To protect the patient’s identity, the data will be available to scientists only.
While the finding won’t help patients right away, the controversial project, funded primarily by a private donor, could open the door to entirely new approaches to treat cancer.
A cancer expert not involved with the study, Dr. Stephen Nimer, chief of the hematology service at Memorial Sloan-Kettering Cancer Center, called the research a “tour de force” and the report “a wonderful paper.” He said the whole-genome approach seemed likely to yield important information about other types of cancer as well as leukemia.
While scientists have debated the validity of sequencing the whole cancer genome, the study was possible due to recent advances in technology that have made it easier and cheaper to analyze 100 million DNA snippets.
Dr. Richard K. Wilson, director of Washington University’s Genome Sequencing Center and the senior author of the study, sees a bright future for DNA sequencing. “That’s personalized genomics, personalized medicine in a box,” he said. “It’s holy grail sort of stuff, but I think it’s not out of the realm of possibility.”
Dr. Wilson said he hoped that in 5 to 20 years, DNA sequencing for cancer patients would consist of dropping a spot of blood onto a chip that slides into a desktop computer that produces a report suggesting which drugs will work best for each patient.
Some feel that this study signals a change in the oncology drug development landscape. If personalized medicine for oncology becomes a reality, it could signal the end of the “one-size-fits-all” oncology blockbuster drug. Patient survival rates should increase, because cancer patients and oncologists will have a greater selection of drugs and more data to predict efficacy.
The real change will be in the drug development process: Biotech and pharma will need to create more varieties of drugs that affect different genomes. Efficacy rates should improve, but each drug will treat far fewer patients. Clinical trials will be smaller and faster, as many of the drugs should receive FDA Fast Track and/or Orphan Drug status.
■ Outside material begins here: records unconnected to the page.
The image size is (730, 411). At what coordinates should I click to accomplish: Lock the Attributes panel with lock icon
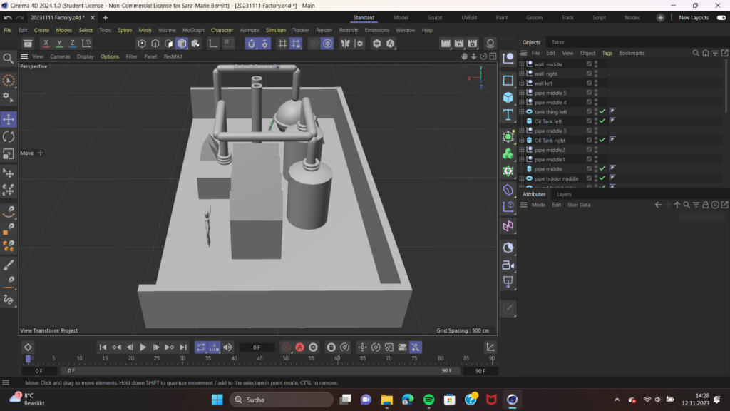point(705,205)
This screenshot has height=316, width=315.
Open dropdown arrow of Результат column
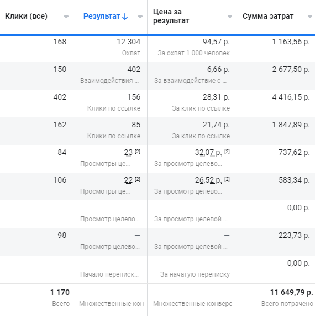click(x=140, y=17)
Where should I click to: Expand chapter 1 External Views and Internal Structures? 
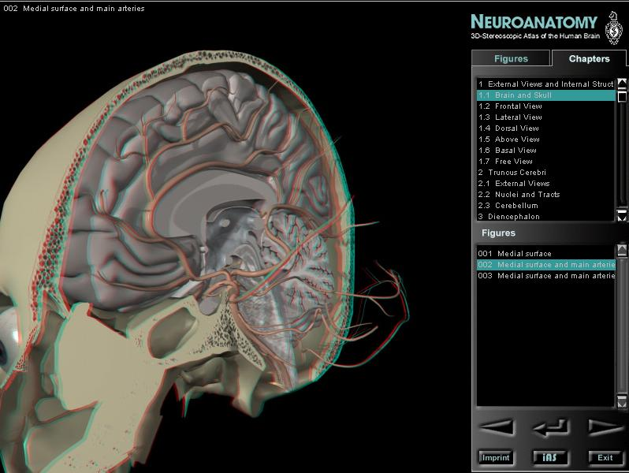pos(545,84)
That puts quite a burden on oncology drug developers. Not only do they need to shoulder the additional costs of creating more drugs (that will produce lower revenues per drug), but they will also have to create more efficient trial designs to handle the larger number of smaller, quicker trials for each drug.
One way to accomplish this is to run phase I and/or phase II trials in parallel instead of running multiple separate trials. For a deeper discussion of this strategy, check out Dr. Daniel Von Hoff’s 'The Complete Phase Ib' Insider Abstract.
But the biotech and pharma industries will adapt. If the personalized genomic predictions are correct, the burden will be worth it when powerful treatments are developed to match common genomes.